15

201 20 9
                                    

Cada acción tiene su bien merecida reacción

¡Ay! Esta imagen no sigue nuestras pautas de contenido. Para continuar la publicación, intente quitarla o subir otra.

Cada acción tiene su bien merecida reacción. Las cosas se pusieron un poco tensas en casa. Mi padre caminaba por ahí, en silencio, esperando a que mi madre abriese la boca para decir algo. Mamá parecía sumergida en su propio mundo, demasiado incomoda como para iniciar una conversación o siquiera mirarme, siempre con una cortinilla de cabello interponiéndose entre mis ojos y los suyos.

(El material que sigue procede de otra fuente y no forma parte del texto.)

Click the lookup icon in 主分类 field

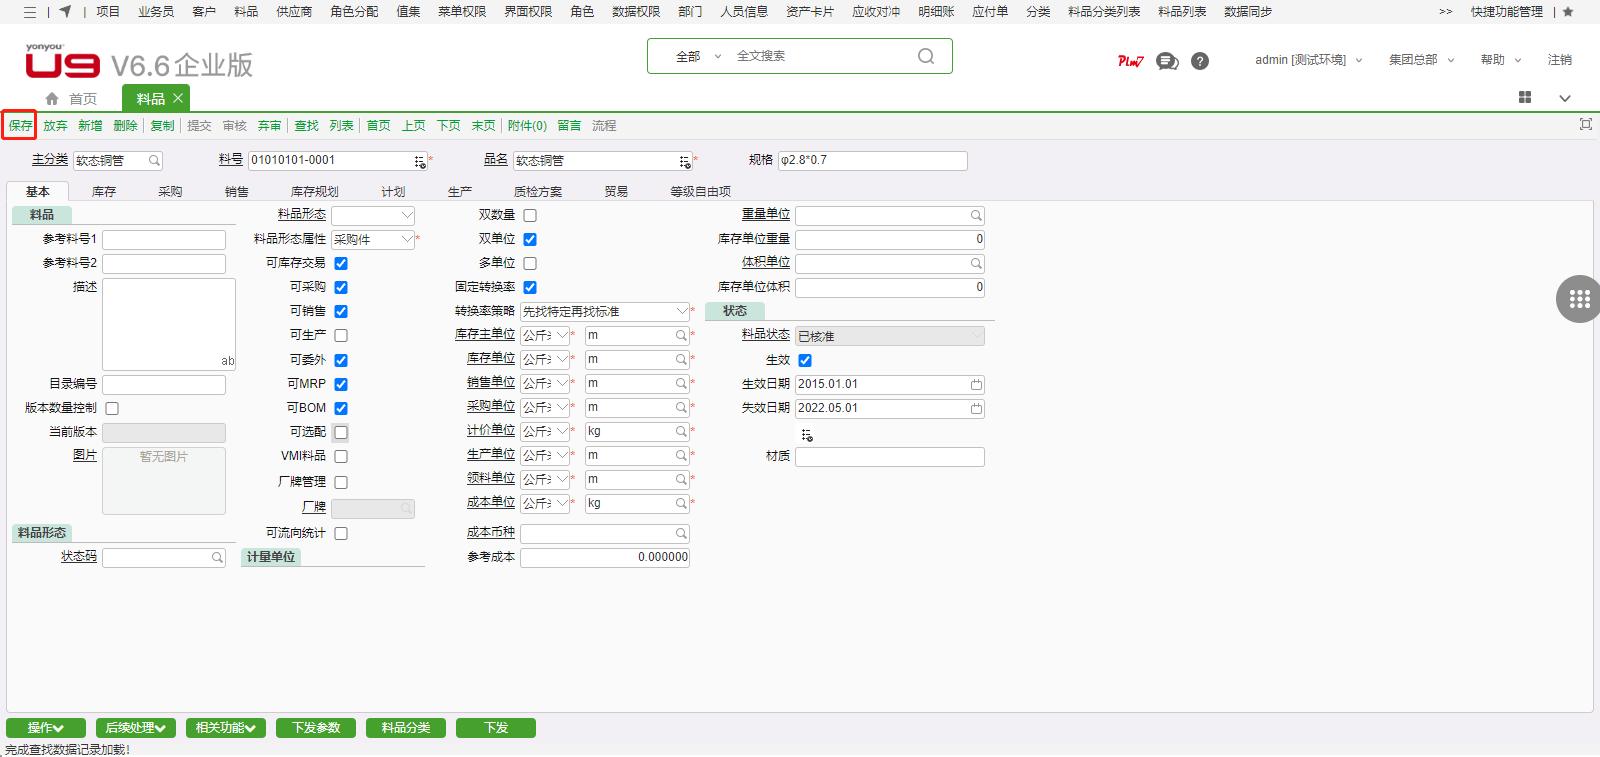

Ya me había regañado por no llegar a dormir aquel día, pero yo sabía que tenía algo más que decirme, y ese algo le estaba comiendo la cabeza.

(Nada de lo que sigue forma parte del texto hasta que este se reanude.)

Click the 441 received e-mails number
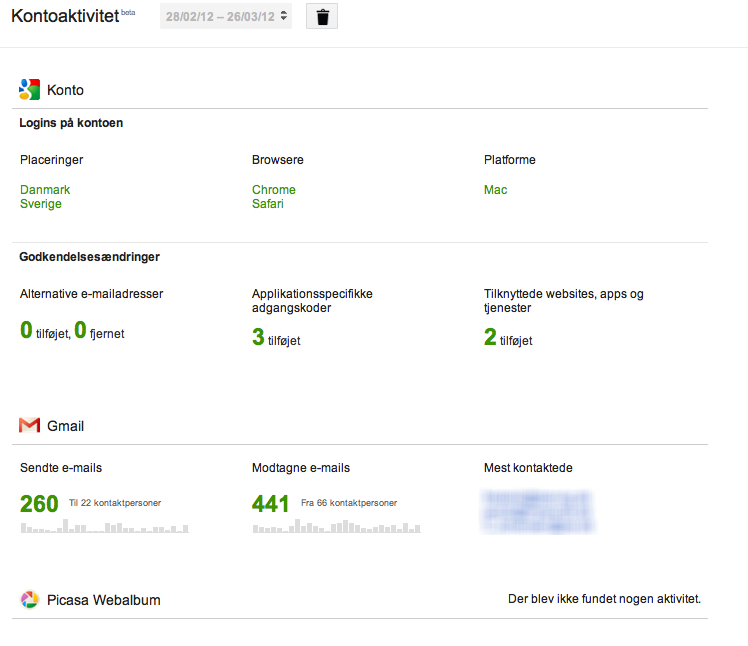The image size is (748, 646). tap(270, 504)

No fue sino hasta una semana y media después que tuve a mi madre, con jabón espumoso hasta los codos, los cabellos cayéndole rezagados sobre la frente, y las ojeras saludando a la luz bajo sus ojos, con una de mis tantas camisas manchadas con labial rojo sangre, y los labios de Isabelle impresos ilícitamente en la tela.

En un hombro, en el cuello, en un costado...

La tenía gritando mi nombre, furiosa, exigiendo una explicación, sospechando, sabiendo que yo ya no era su pequeño niño, que había crecido en todo aspecto posible y ya no le pertenecía.

No entendí como aquello llegó a sus manos. Cuando la vi entrando a mi habitación, con su voz como un zumbido potente, silbando en mis oídos, haciendo eco en mi cabeza, todavía con el aroma de Isabelle paseándose por mi nariz, lo único en lo que pude pensar fue en las tardes en las que me sentaba frente a la lavadora a contemplar las marcas en la tela, adorándolas y queriendo revivirlas una y otra vez, y luego frotándolas con jabón y agua celosamente, siempre vigilando que nadie se aproximase al pequeño cuarto donde yo llevaba a cabo mi acción.

Tal vez la última vez que sucedió, estaba tan embelesado, tan feliz navegando en el mar de su encanto, que las cosas se me escurrieron de las manos. Lo olvidé, tal vez.

O ella... sabía algo.

—¿Vas a explicarte? —preguntó, recargándose en una pierna y manchando su vestido de los sábados con detergente.

Yo estaba harto.

No de mi madre, nunca podría, pero sí de las preguntas, de la famosa verborrea, del "en mi tiempo...". Tal vez ella pensaba que yo estaba diez escalones arriba de donde debería, pero ni siquiera sabía que lo que ella pensaba en realidad se resumían a un par de besos, uno más atrevido que el otro, pero nunca sobrepasando la barrera. Y tal vez para ella estaba mal, pero en mi conciencia yacía el recuerdo de sus labios contra mi piel, de sus manos en mi cabello, de sus sermones, sus caricias, sus historias, su llanto y sus emociones que amaba con todo mi ser, ¡y todo ello era bueno! ¡Puro! ¡Sano!

Era verdadero.

Moví mi cabeza en negación lentamente: —No.

Se mostró ofendida, pero supe atisbar una pizca de resignación.

—Michael...

—No voy a dejar que me sigas censurando así —la miré directamente a los ojos—. Ya estoy lo suficientemente grande para saber que hago.